Goal of the exercise:
Each line of the listing below must be retyped exactly, with images left out.
=====
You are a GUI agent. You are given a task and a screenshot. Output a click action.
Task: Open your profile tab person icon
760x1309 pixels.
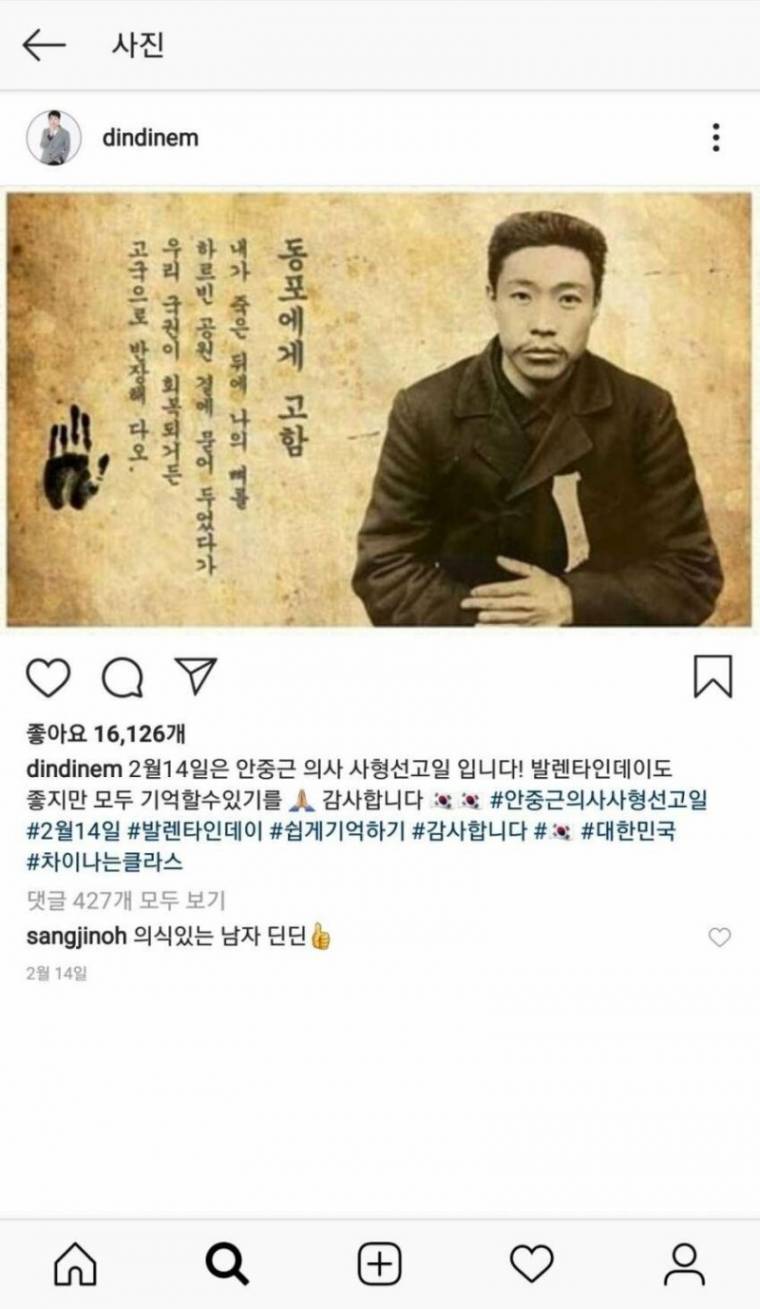[685, 1264]
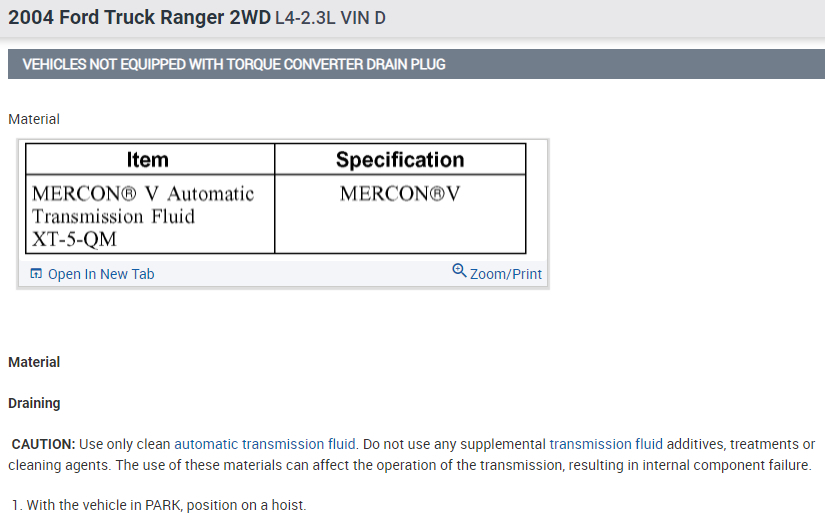Click the MERCON®V specification value cell
This screenshot has width=825, height=527.
pos(400,193)
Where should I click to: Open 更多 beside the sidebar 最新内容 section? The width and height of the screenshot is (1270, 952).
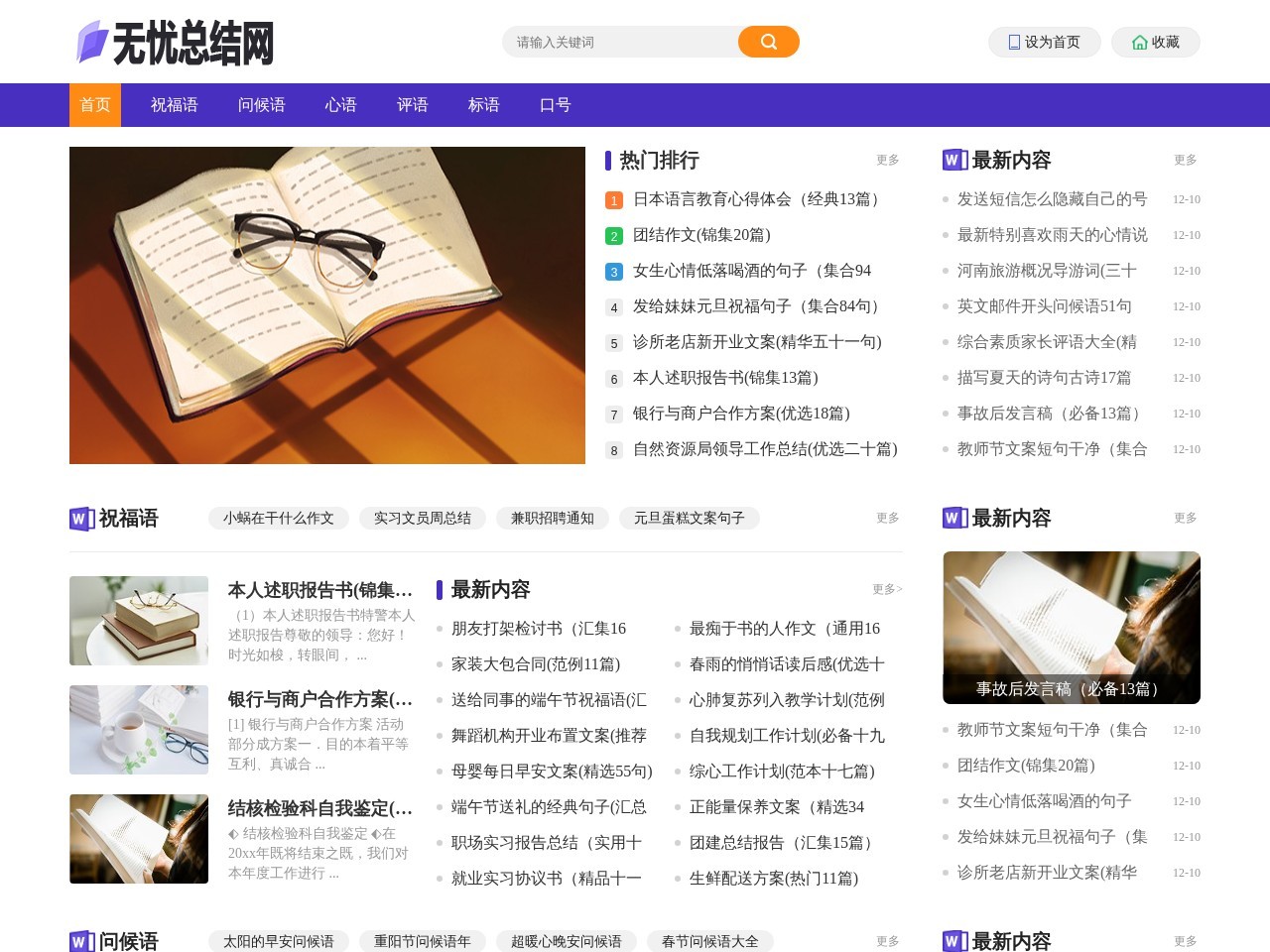1185,160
=====
Task result:
You are a GUI agent. You are given a task and a screenshot. Output a click action.
Task: Open your profile tab person icon
760x1309 pixels.
[685, 1264]
Click the MERCON®V specification value cell
This screenshot has width=825, height=527.
pos(400,193)
Where should I click to: Open 更多 beside the sidebar 最新内容 section? The width and height of the screenshot is (1270, 952).
1185,160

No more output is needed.